This example repo allows you to compare some common experiment tracking libraries:
- wandb
- mlflow
- comet
- neptune
First make sure you have setup access to the required tracking libraries if using their online services, e.g. have created an account for wandb, comet, or neptune and got your api key/credentials. For mlflow you can either log locally (assumed) or use a remote tracking server that you will need to set up.
Credentials can be passed using the appropriate environment variables. You can also populate a .env
file with all the required variables based on the .env.template
if you wish.
First set up an environment, we recommend using a Lambda GPU cloud instance for local testing, or for instructions running on a Run:ai cluster see below
Start a Cloud instance then:
git clone https://github.com/LambdaLabsML/examples.git
cd examples/experiment-tracking
pip install -r requirements.txt
To run a single experiment from the command line run:
python train.py mlflow --lr 0.1 --batch-size 64
pick from wandb, mlflow, comet, or neptune, as loggers.
Or to run a set of different hyper-parameters use the run_many.sh
script:
./run_many.sh wandb
You can also run a hyper-parameter sweep using a run:ai cluster. The following instructions assume that your nodes have access to an nfs at /mnt/nfs/
where a copy of the examples repo is cloned, please adapt according to your own setup.
To launch the sweep do:
runai submit exp-tracking -i nvcr.io/nvidia/pytorch:22.03-py3 -g 0.5 --large-shm --working-dir /workspace -v /mnt/nfs/examples/experiment-tracking:/workspace --parallelism 2 --completions 8 --command -- ./run_ai_hpo.sh wandb
Then monitor the completion of runs using runai logs exp-tracking --follow
. After these are complete you should be able to visit the web UI of your tracking tool to see the results.

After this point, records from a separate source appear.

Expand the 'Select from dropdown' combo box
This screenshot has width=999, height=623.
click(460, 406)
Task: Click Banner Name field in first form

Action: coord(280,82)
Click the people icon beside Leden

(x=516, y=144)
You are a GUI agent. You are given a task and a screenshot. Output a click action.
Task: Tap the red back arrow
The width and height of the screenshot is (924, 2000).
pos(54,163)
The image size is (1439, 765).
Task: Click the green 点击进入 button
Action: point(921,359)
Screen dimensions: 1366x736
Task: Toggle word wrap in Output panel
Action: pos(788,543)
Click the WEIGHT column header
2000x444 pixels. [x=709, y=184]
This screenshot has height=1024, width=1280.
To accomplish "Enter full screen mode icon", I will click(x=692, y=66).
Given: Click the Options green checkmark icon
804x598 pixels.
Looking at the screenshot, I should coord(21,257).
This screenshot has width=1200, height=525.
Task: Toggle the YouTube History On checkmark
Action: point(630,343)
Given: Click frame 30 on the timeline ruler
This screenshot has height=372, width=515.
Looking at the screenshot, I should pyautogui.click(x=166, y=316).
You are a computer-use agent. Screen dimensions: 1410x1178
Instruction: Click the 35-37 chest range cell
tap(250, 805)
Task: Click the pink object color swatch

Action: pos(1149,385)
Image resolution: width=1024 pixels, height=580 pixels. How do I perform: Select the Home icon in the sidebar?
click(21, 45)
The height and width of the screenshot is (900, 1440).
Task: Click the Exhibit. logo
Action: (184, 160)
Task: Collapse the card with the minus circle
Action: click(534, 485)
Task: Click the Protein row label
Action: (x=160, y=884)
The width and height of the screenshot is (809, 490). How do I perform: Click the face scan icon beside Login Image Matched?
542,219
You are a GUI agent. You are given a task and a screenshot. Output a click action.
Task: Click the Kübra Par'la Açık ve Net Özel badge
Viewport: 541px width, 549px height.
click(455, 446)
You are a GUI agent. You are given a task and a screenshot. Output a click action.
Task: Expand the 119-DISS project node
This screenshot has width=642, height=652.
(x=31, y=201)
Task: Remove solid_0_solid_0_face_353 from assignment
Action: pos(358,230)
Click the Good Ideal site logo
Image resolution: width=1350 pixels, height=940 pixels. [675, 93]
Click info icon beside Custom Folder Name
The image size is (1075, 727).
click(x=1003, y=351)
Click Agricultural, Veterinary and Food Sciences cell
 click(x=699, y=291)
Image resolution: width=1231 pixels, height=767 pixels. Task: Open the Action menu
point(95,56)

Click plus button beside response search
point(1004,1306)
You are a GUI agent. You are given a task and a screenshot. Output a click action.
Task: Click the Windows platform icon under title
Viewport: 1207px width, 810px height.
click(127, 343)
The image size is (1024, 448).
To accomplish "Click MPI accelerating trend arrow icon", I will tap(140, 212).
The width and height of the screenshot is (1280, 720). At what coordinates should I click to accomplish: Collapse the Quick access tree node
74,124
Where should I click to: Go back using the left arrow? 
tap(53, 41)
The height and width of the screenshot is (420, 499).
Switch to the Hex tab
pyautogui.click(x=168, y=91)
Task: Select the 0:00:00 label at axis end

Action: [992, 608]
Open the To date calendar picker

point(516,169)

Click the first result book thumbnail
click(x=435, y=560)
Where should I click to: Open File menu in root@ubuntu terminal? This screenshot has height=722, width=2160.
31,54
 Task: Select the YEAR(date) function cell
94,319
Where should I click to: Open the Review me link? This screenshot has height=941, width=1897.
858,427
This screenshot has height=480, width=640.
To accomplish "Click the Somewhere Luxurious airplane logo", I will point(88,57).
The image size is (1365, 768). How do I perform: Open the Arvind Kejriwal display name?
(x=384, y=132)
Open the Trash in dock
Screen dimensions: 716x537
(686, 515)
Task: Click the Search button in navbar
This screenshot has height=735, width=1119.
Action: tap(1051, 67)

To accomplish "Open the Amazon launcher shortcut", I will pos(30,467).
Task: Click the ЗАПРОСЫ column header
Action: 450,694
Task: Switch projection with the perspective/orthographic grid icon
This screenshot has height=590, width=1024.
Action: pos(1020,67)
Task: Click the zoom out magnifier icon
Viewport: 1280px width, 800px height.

For the various logging services (wandb, neptune, comet) go the the web page of that service and log in with the account you provided, you should then see all the logged runs. For mlflow runs are logged locally, in order to see these you need to start the mlflow ui, by ensuring that you have the mlflow python packaged installed (pip install mlflow
) and start the ui in the same working directory as you launched the runs (mlflow ui
).
When using Run:ai you can start a mflow ui service and then use portforwarding to access this locally:
./runai submit mlflowui -i python --working-dir /workspace -v /mnt/nfs/examples/experiment-tracking/:/workspace -g 0 -- bash -c "pip install mlflow && mlflow ui"
kubectl port-forward mlflowui-0-0 5000:5000
Then got to localhost:5000
in your web browser. Here mlflowui-0-0
is the pod name, if yours is different you can check using kubectl get pods
.